1930's passenger coach No.60505
Image caption The teak body has now been restored to its original condition

A train carriage dating back to the 1930s which was stripped and used for railway maintenance is being given a new lease of life by volunteers.

The LNER Tourist Third Open (TTO) coach No.60505 was built in York in 1936, but was taken out of passenger service in the 1960s.

The train was then used for duties such as carrying tools and equipment for railway maintenance.

Now, in a 10-year project, a group of volunteers are restoring the coach back to its former glory as a passenger vehicle.

Mike Thompson, who is managing the project, said its completion was "tantalisingly close".

The coach arrived at Kirkby Stephen East in 2002 after being purchased from Historic Scotland.

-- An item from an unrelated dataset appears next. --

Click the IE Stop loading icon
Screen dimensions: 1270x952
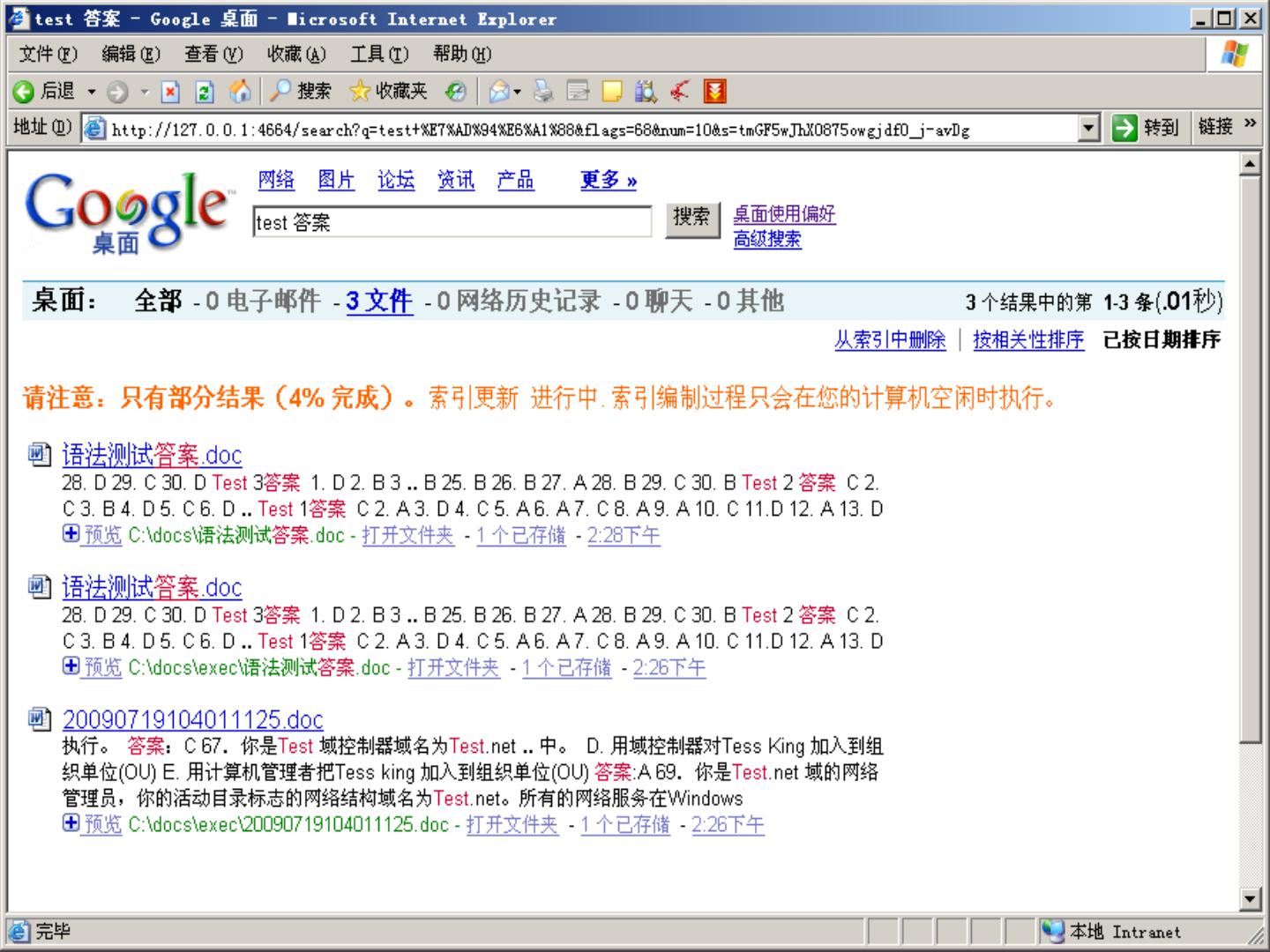[171, 92]
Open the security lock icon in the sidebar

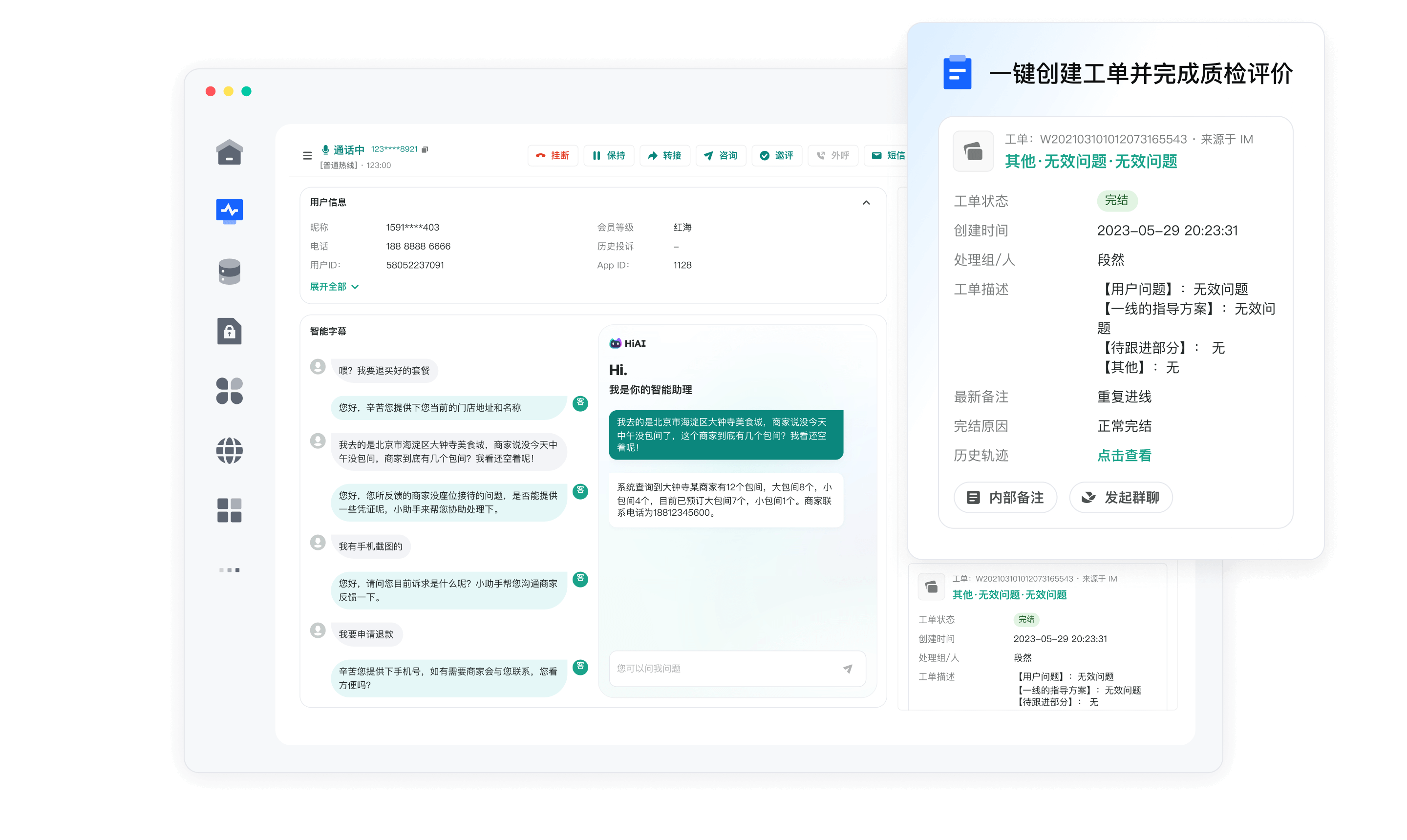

On its arrival, the coach was lifted off its wheels and the wooden body was stripped and the underframe repaired.

The teak body has now been restored and varnished and the canvas roof has been replaced.

'A proud day'

From the interior, everything has been removed from the seats, right down to door handles and coat hooks.

Mr Thompson said: "This will be the first time since the interior was stripped by British Railways in the 1960s that this beautiful coach will once again look like a passenger vehicle, and will signal the beginning of the end of this long-term project.

"We are very pleased that the varnished teak exterior is now almost back to the condition it would have shown when first built at York in 1936."

Image caption The upholstering of the seats is the final part of the project

All the interior fittings have been copied exactly from surviving examples in coaches at other heritage railways.

Now, to complete the project, the interior is getting a makeover, with the 26 bucket seats being upholstered thanks to £11,207 from the Rural Development Programme for England (RDPE).

The group hope to complete and install the seats by the end of 2012.

Once completed, the coach will be used as a passenger vehicle at Stainmore Railway by the end of 2013.

However, the project needs another £25,000 in donations for the final part of the project.

Mr Thompson said: "It will be a proud day when she's finally complete and waiting at the station platform for her first passengers to climb aboard and go back in time.

"Many of our friends in the Upper Eden Valley and further afield have vivid memories of their trips on the line, whether to go shopping, travelling to see friends or family, or indeed, in darker days, on their way to military service.

"It will be an emotional moment to many people for many reasons when she pulls away from the platform for the first time."